It started with a question that bothered every single engineer and every regulator who saw blockchain become popular. The question was this.Can we really have privacy and follow real world rules on a ledger like blockchain? This is a deal, for blockchain.
In a world where financial markets move trillions daily, where institutions must balance confidentiality and transparency, the answer seemed elusive
When we are not paying attention to the numbers and all the ups and downs of the stock market that is where the real work of systems takes place. Most of the time people talk about Dusk and the bigger group of finance systems they focus on ideas. People talk about Dusk.
Things like being able to control your privacy or following the rules that big institutions have to follow. They make it sound like these are things that you can just turn on or off but that is not the case, with Dusk and decentralized finance systems. Dusk and decentralized finance systems are not that easy to understand.
When you look at things from the point of view of a systems engineer these things are not features. They are decisions about how the system is built.
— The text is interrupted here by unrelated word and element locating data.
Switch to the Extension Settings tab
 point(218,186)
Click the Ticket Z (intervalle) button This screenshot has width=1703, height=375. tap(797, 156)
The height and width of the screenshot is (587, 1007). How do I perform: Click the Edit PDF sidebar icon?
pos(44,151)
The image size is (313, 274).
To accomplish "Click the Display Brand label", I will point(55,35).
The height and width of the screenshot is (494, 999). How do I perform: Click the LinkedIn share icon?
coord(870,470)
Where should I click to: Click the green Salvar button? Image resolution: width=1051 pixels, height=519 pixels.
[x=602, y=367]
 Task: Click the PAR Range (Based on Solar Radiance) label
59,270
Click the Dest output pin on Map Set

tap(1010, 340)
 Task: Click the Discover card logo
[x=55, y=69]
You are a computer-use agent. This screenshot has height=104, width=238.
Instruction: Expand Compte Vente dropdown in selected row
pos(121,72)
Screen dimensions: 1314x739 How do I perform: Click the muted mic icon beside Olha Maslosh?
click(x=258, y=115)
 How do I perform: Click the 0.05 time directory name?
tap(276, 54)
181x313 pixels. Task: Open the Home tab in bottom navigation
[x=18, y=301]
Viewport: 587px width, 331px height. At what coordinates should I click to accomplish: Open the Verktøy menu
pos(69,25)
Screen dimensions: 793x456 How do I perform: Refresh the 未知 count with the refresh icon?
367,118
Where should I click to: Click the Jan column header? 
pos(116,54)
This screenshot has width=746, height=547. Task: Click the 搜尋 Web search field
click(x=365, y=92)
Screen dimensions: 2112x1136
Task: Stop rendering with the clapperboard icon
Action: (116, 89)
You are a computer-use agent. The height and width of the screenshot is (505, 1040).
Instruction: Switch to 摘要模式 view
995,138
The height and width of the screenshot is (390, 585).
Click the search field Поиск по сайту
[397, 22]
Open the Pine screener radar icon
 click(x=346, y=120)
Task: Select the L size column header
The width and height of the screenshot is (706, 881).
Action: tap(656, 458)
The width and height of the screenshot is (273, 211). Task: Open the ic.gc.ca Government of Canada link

When we look at technical systems over a long period of time we see that the ideas that seem the best at first often do not work well in the long run because of the problems that come up when they are actually being used.
Most of the talk, about adoption is missing a big problem. The traditional finance system just cannot use a ledger where everyone can see all the information. Imagine a bank having to broadcast every client's sensitive trade data to the entire world just to settle a transaction. It’s a non-starter. But that’s where Dusk gets interesting. They are not just building another fast L1—they are building a professional-grade environment where privacy and compliance actually coexists.